Table 1. Performance of our method compared with other methods on the training set.

To further confirm the robustness of our model, we compared three prediction methods on the independent test set. Performance in Table 2 illustrates that our predictor displays better discernibility than PrabHot (F1 score = 0.742, MCC = 0.453, and AUC = 0.804) on the same dataset by achieving an F1 score of 0.742, MCC of 0.461 and AUC of 0.824. Because there were no predicted values returned from HotSPRing web server after submitting the complex files, the measures of HotSPRing were all from PrabHot [11]. Our method was designed to stress the point that sequence-based method owns as good prediction ability as structure-based method in identifying hot spots.

Table 2. Performance of our method compared with PrabHot and HotSPRing on the independent test set.
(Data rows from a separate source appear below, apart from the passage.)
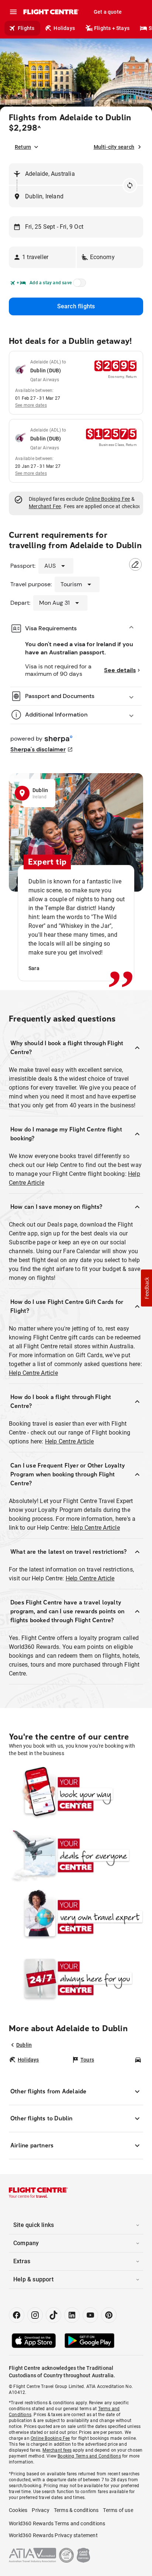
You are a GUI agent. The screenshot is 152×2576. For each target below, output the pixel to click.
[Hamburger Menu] (13, 12)
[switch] (78, 285)
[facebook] (16, 2315)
3.3 Case Study: Human HnRNP A2/B1 Protein Bound to 10-mer RNA Complex

Heterogeneous nuclear ribonucleoproteins (hnRNPs) play a vital role in RNA splicing, modification, location and translation. Each hnRNP contains at least one RNA-binding domain (RBD). For this complex (PDB ID: 5HO4), experiments identified two hot spots and four non-hot spots on the protein chain (Fig. 2A). The prediction results of our method and PrabHot can be found in Fig. 2B and C. It is obvious that two non-hot spots (H108 and F24) were wrongly predicted by PrabHot and only one non-hot spot (F24) was wrongly identified by our method.

Fig. 2.
figure 2

The hot spot residues identified by experiments (A) compared with the prediction results of two methods, our method (B) and PrabHot (C). The lightblue chain represents the protein sequence (PDB ID: 5HO4, chain A) while the yellow chain represents the RNA sequence (PDB ID: 5HO4, chain B). Red residues in spheres denote experimentally identified hot spots, blue residues in spheres denote experimentally identified non-hot spots and green residues in B and C denote mistakenly predicted residues. (Color figure online)

4 Conclusion

In this article, we proposed a sequence-based method to distinguish hot spots and non-hot spots on protein-RNA interfaces. To develop our model, a total of 83 descriptors were extracted from AAindex1 database. Every residue was encoded by a physicochemical descriptor using 11-length sliding window, which results in 10 features. Combined with RASA and BLOSUM62, a total of 12-dimensional features were extracted for each residue. Two algorithms RBF-based SVM and k-NN were then used to build the ensemble classifier based on 33 selected optimal classifiers. The prediction results show that the sequence-based approach we proposed can yield a good performance which is comparable to structural methods.

Apart from the distinguished performance of our predictor, there is still room to improve our method. As nowadays most explored features are related to protein and amino acid, we will excavate more RNA-related features and put them into our model. Meanwhile, we aim to construct an optional model for both sequence and structure information provided so that this flexible model can predict potential hot spots and non-hot spots with or without structural information.